I reached the south coast, a place called Myrtos, a small seaside community. The southern environment was rockier, drier, wilder.
From Myrtos I took the coastal route to Tsoutsouros, and from there I headed up and inland. I reached the top of a treacherously dry hill. I had run out of water even after filling up at a natural spring thirty minutes ago.
The village at the top of the hill was deserted, only a few houses and buildings. I rode through and found a building with an open door. It was a kind of church and café and there was a lady inside. She was alone and calmly cutting up a big hunk of goat meat.
“Nero?” (Greek for water) I asked, exasperated.

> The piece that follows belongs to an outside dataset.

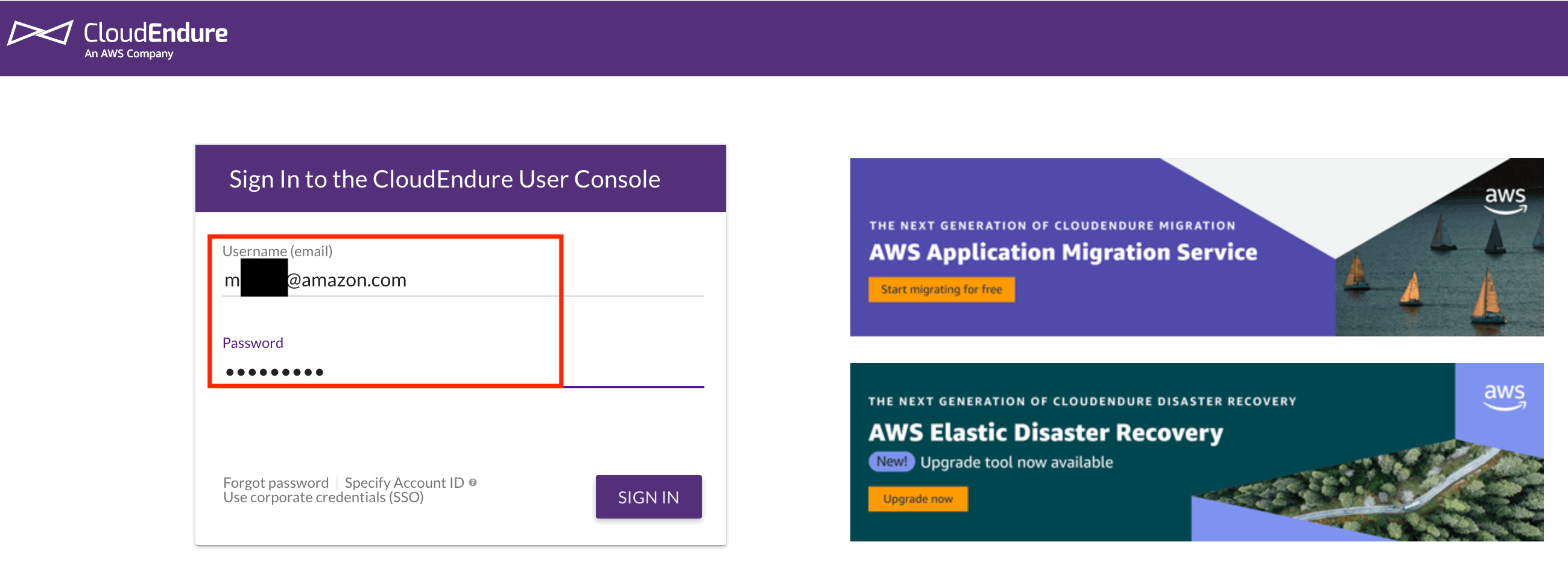Select the masked email text in username field

317,280
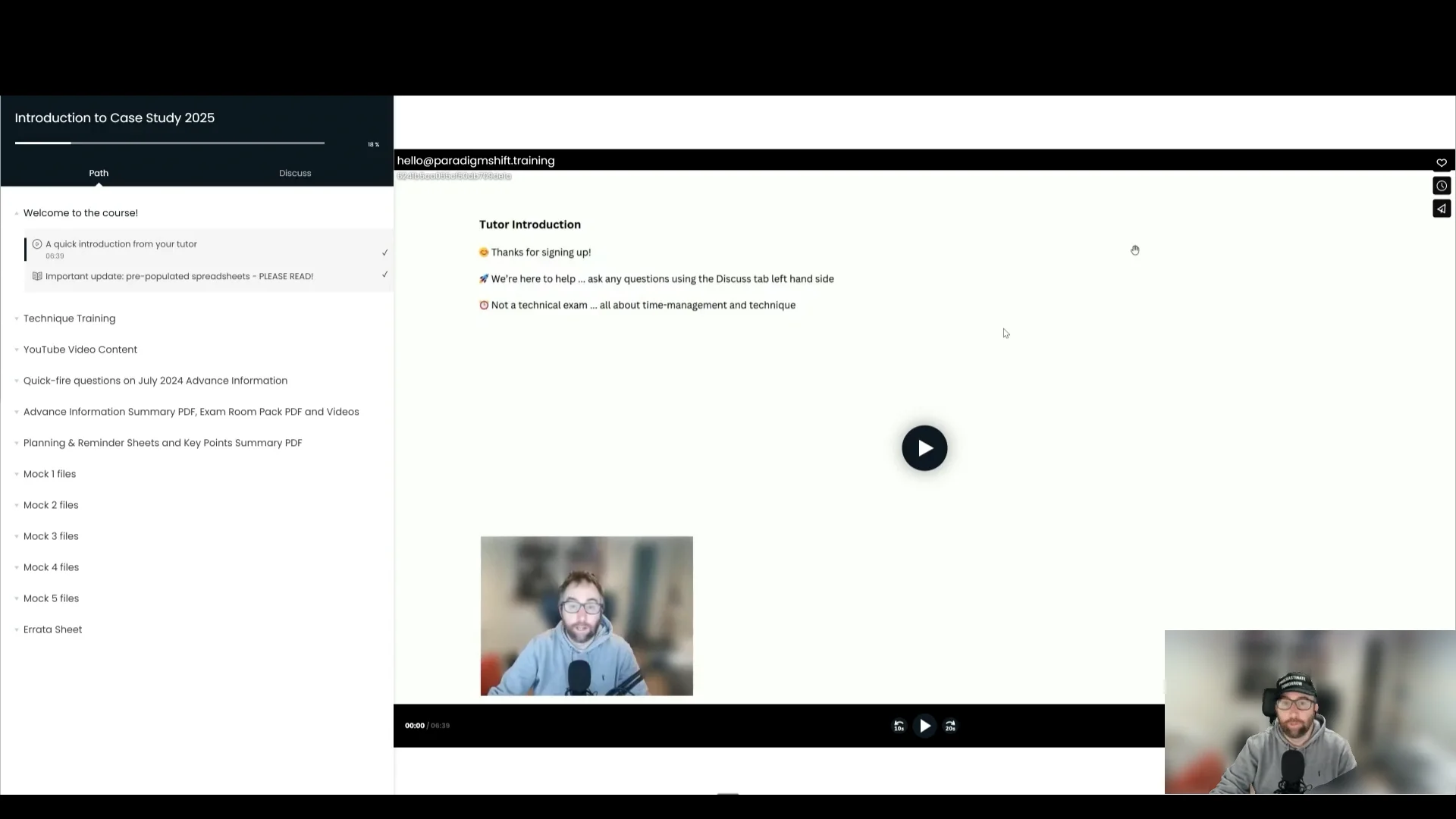The width and height of the screenshot is (1456, 819).
Task: Open Important update pre-populated spreadsheets lesson
Action: [x=179, y=276]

She poured a glass of water and handed it to me as I pulled out my card. She looked at the foreign thing.
“No card?” I asked, and she shook her head. I handed back the glass and she put her hand up, almost offended. She pointed to a table where she wanted me to sit. She went over to her stove and motioned at her pot of coffee, “Café?”
She made me a Greek coffee with some treats, and her wanting anything for it on my end was once again offensive. I sat down drinking while she finished cutting up this hunk of goat. She spoke no English, so we just sat in the dark room in the heat of the early afternoon. It was really lovely and so was she.
Things like this happened a few times, wanting coffee and not having cash, then they’d just give it to me for free.
“Sit,” they’d say, “please, no cash it’s ok, doesn’t matter,”
It seems they view coffee not as a speciality commodity, but like table water at a restaurant, just plain decency.
From the hills of the south I headed inland toward the Messara Plain, the largest plain in Crete. This was beautiful, not only because it was farmland, but because it was flat. I listened to music as I cruised along barely peddling.